(Disclaimer. All the characters are JRR Tolkien’s. All references are from `The Silmarillion, or HoME 10 or 12. Nothing is mine except the interpretation, and the character `Gaerion’.)
“In her youth she (Nerdanel) loved to wander far from the dwellings of the Noldor, either beside the long shores of the Sea or in the hills; and thus she and Fëanor had met and were companions in many journeys.”
(Morgoths Ring. HoME 10 `The Later Quenta Silmarillion’)
The house of Sarmo Urundil. Seventh Age.
I know what some say, that he wed me for my father’s skill, for the knowledge of the lore of crafting with metal that Aulë had passed on to Urundil! It was not so! For Fëanáro would not have bound himself to a wife for all time, would not have chosen she who was to bear his children in order to gain a skill that he could have acquired from my father anyway! All Finwë had to do was ask, and my father would have taught his son the expertise of an Aulendur. Not that those gifts to us from Aulë were to be taught to just anyone, but Prince Fëanáro was hardly anyone! Aulë himself soon came to love the eldest son of Finwë greatly, even though my Lord never entered his service, (never would he have served any of the Valar, you must understand, for the stories are right in the telling that Fëanáro in no way had a servile nature.) In the darkening that followed, long it was before Aulë could bring himself to admit that there was any taint of shadow upon his favourite. What I sometimes wonder is why those who believed, and believe still, that Fëanáro was essentially evil, considered I wed with him! If he had been as arrogant, and malicious at the start as Morgoth corrupted him into becoming at the end, would that not have made me out to be a fool, to be the most easily deceived of the nissi*? Foolish I have been at times, but not, I think, that foolish!
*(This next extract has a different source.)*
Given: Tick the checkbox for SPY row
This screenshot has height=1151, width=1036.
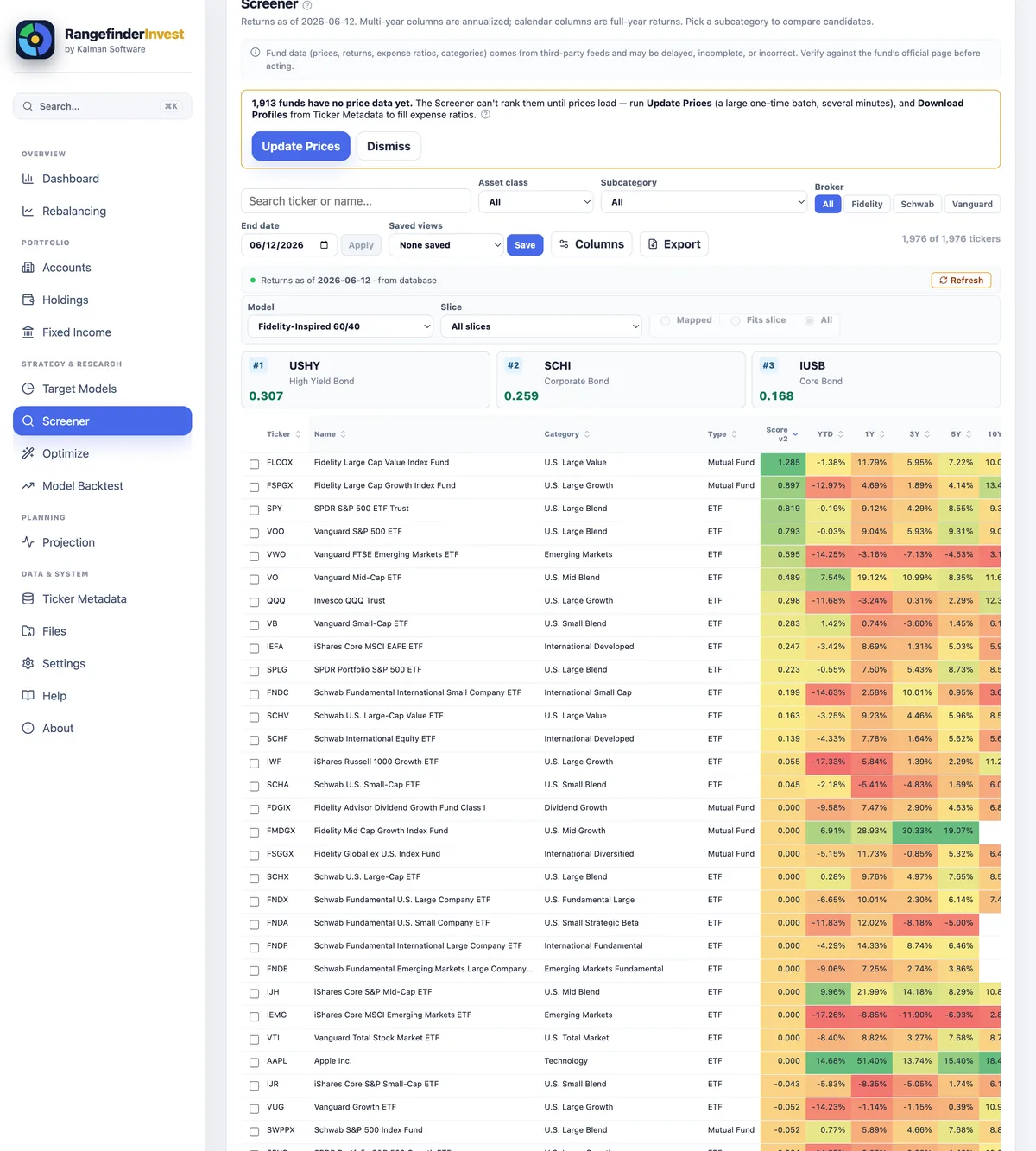Looking at the screenshot, I should pyautogui.click(x=254, y=509).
Although Fëanáro felt emotions most deeply, (for he could be both fire and ice!) never could he love anyone easily, not after realising the pain of love lost, for dearly did he love his mother! Not lightly could he give his affection, save to his father. But this is still a long and complex tale, and grows with the telling. Some matters I may yet take a time to explain, for my thoughts are full of memories, and of dreams!!
The legacy of Morgoth, of fell Moringotho, has been in part to overshadow the accounts of the early years, and focus only on what Fëanáro and our sons became. I will not let that foe of Arda have my Lord ranked alongside him, seeming to some to be as his equal in evil. None corrupted Morgoth but himself! As for Fëanáro, he was ever proud and became increasingly so as he grew in power, and renown; but then we are a proud folk, and he surely had good reason to think well of himself. It was said, and by Manwë, that Fëanáro was the mightiest of all the Children of Ilúvatar! The greatest of us all he certainly was in skill, in the art of sub-creation, and amongst the greatest in wisdom at the start, until — ai! — until his wisdom and reason became clouded, became poisoned. But of that I cannot yet speak. Even as I think upon it, my resolve shatters into fragments, and that will not serve my purpose.
I was in the habit of walking often in the hills, or by the long shores of the sea, in my early youth. In part, I was but continuing with that love of wandering the Blessed Realm that my mother had bequeathed to me. In my childhood, I had spent much time with her by the sea, and later, I walked there myself, pondering many of the mysteries of life and enjoying the freedom to go where I wished. In those times there was no real threat, no real danger to a maid wandering alone. None there were who would accost her, nor harm her in any way; such thoughts were not in the minds of the Eldar. (Unlike the situation that mortal folk in the Hither Lands came to know only too soon, alas!) There was no danger from the creatures of that land, and only had I chosen to throw myself off a mountain, or a cliff onto rocks below, would I have suffered great harm.
There were some occasions, and only when I walked by the shores, when I had the company of a Teler youth. He taught me of the life of the coastlands, of the creatures of the seas, and spoke with a musical lilt of his longing of the sea swell, and salt air, and of the white ship he hoped to one-day command. A silver-haired boy was he, of happy countenance, and a free spirit who enjoyed my company it seemed, though he was younger than I. My father was not so happy when I mentioned Gaerion to him.
“A Teler Elf? What do you and he have in common, daughter?” Urundil had spoken with no small concern. We were among the first of that generation to grow to maturity in Aman, Gaerion and I, and though neither of us were then full grown, it was widely known that some had already chosen one another for betrothal and future union of themselves and of their houses. My father had no issue with my choice of friends, but he was becoming aware that I, too, was reaching an age when I would begin to consider my choice of a husband! He did not wish for me give my heart’s love to one who did not offer to share my interests, nor my growing devotion to Aulë.
“The Teleri give of their loyalty to Ulmo, and to Ossë, and in them do they put their trust. It is not so with the Noldor!” my father told me.
I knew, young as I was, that my father had hopes of my choosing to serve Aulë of my own accord. To that point did he direct his teaching of me in skills of metalwork also. He need not have worried, however. Although I loved well the company of Gaerion, I did not have the longing, or affinity of fëa with him, which would have led us to espouse. And soon enough was I to meet with one whom Urundil could not fault! Not at that time!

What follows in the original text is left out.